= 1975 Australian Manufacturers' Championship =

Motor racing competition

The 1975 Australian Manufacturers' Championship was an Australian motor racing competition for Group C Touring Cars. It was sanctioned by the Confederation of Australian Motor Sport as an Australian National Title and was the fifth Australian Manufacturers' Championship.

The championship was won by Holden from Ford and Mazda.

==Race schedule==
The championship was contested over a five round series.

| Rd. | Race name | Circuit | State | Date | Winning driver | Car | Report |
| 1 | Chesterfield 250 | Adelaide International Raceway | South Australia | 24 August | Colin Bond | Holden Torana SL/R 5000 L34 |  |
| 2 | Sandown 250 | Sandown | Victoria | 14 September | Peter Brock | Holden Torana SL/R 5000 L34 | Report |
| 3 | Hardie Ferodo 1000 | Mount Panorama, Bathurst | New South Wales | 6 October | Peter Brock | Holden Torana SL/R 5000 L34 | Report |
| 4 | Rothmans 300 | Surfers Paradise | Queensland | 9 November | Allan Moffat | Ford XB Falcon GT |  |
| 5 | Phillip Island 500K | Phillip Island | Victoria | 23 November | Peter Brock | Holden Torana SL/R 5000 L34 | Report |

Each round was a single race of 250 km distance or greater, open to Group C Touring Cars.

==Classes==
Cars competed in four classes based on engine capacity:
- Up to and including 1300cc
- 1301-2000cc
- 2001-3000cc
- Over 3000cc

==Points system==
For all rounds other than the Bathurst round, championship points were awarded on a 9-8-7-6-5-4-3-2-1 basis for the first nine places in each class.

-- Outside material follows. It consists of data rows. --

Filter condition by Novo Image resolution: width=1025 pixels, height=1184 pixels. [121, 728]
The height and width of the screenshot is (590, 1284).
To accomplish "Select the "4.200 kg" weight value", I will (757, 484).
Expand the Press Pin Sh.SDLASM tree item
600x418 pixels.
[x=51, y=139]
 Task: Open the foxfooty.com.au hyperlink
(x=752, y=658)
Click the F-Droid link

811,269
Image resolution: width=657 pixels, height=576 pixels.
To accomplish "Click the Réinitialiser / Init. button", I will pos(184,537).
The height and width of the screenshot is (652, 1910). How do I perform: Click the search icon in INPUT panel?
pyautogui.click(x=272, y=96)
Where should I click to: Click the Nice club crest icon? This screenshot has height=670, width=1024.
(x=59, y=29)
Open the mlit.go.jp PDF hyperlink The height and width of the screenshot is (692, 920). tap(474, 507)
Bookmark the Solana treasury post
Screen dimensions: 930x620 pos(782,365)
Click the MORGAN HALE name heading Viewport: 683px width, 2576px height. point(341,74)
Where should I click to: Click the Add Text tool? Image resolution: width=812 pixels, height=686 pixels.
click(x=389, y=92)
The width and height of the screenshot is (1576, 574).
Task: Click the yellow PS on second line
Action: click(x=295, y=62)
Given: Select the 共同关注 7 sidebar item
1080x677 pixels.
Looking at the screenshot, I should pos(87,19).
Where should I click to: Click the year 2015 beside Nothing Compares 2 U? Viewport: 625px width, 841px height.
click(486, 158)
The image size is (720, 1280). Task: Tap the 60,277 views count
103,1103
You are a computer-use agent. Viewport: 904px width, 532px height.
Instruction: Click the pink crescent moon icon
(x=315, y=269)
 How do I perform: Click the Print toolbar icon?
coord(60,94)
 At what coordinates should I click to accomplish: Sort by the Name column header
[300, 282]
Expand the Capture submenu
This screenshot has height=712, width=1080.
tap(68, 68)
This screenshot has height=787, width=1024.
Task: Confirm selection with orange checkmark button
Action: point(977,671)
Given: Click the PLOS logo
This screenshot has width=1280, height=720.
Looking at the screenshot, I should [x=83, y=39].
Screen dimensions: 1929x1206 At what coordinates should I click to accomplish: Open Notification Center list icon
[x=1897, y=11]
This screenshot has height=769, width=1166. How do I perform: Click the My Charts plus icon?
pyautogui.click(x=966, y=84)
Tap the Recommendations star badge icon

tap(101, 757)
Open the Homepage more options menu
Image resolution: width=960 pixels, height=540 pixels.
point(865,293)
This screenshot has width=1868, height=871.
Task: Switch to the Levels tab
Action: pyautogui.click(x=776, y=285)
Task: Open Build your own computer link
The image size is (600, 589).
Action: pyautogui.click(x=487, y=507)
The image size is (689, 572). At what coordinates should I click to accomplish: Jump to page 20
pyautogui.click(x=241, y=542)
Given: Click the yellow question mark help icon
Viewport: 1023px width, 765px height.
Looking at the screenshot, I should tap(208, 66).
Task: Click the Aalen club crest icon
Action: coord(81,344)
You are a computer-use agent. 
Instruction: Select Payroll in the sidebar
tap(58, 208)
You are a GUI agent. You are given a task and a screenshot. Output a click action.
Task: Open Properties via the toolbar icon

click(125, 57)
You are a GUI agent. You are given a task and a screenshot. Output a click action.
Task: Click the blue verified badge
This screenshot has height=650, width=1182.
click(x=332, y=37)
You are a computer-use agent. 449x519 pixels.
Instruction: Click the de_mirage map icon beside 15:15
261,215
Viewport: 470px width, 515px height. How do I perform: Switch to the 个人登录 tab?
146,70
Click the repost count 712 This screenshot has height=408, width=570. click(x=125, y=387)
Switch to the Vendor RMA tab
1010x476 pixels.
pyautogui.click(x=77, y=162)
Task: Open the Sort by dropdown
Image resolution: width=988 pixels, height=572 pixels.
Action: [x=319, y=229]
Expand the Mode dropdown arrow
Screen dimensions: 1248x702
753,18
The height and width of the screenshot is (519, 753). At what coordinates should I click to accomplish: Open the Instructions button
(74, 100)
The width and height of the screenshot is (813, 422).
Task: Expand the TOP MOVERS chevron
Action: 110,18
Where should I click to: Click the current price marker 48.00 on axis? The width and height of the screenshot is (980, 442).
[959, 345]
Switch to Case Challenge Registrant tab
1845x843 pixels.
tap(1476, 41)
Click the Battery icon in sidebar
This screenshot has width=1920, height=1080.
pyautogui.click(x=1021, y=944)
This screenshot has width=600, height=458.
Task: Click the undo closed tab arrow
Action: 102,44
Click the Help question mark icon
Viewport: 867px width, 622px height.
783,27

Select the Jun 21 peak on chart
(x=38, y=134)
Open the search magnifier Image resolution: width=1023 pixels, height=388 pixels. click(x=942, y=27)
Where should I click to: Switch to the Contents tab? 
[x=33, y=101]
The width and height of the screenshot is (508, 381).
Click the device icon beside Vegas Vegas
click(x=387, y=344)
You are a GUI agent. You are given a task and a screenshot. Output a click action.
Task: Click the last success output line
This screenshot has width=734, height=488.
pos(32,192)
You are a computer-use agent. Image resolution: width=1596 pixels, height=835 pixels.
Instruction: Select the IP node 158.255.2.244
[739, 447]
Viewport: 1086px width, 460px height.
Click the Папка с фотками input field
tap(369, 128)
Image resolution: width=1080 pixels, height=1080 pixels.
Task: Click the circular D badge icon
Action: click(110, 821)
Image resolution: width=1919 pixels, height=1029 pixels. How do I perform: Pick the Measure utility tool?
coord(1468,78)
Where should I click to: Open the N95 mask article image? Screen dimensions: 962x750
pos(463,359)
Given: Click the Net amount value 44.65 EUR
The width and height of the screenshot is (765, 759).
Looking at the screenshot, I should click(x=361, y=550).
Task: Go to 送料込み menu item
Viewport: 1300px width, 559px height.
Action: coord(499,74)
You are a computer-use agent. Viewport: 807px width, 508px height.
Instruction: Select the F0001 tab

For the Bathurst round, championship points were awarded on an 18-16-14-12-10-8-6-4-2 basis for the first nine places in each class.

Additional points were awarded at all rounds on a 4-3-2-1 basis for the first four outright places.

Only the highest placed vehicle from each manufacturer was eligible to score points at any given round.

==Championship standings==

| Position | Manufacturer | Car | Ade. | San. | Bat. | Sur. | Phi. | Total |
| 1 | Holden | Holden LH Torana SLR5000 L34 | 13 | 13 | 22 | 11 | 13 | 72 |
| 2 | Ford | Ford XB Falcon GT & Ford Escort Mk 1 RS2000 | 11 | 9 | 16 | 13 | 11 | 60 |
| 3 | Mazda | Mazda RX-3 | 9 | 9 | 18 | 9 | 8 | 53 |
| 4 | Leyland | Morris Cooper S | 9 | 9 | 18 | 9 | 6 | 51 |
| 5 | Alfa Romeo | Alfa Romeo 2000 GTV | 9 | 3 | 18 | 9 | 8 | 47 |
| 6 | Datsun | Datsun 240K, Datsun 260Z 2+2 & Datsun 1200 | 5 | 6 | 16 | - | 9 | 35 |
| 7 | Honda | Honda Civic | 7 | 8 | 4 | 3 | 8 | 30 |
| 8 | Toyota | Toyota Corolla | 3 | - | - | 5 | - | 8 |
|  | Mercedes-Benz | Mercedes-Benz 280E | - | 3 | - | - | 5 | 8 |
|  | BMW | BMW 2002Ti | - | - | - | 8 | - | 8 |

Note: Only models which contributed to a manufacturer’s points total are shown in the above table.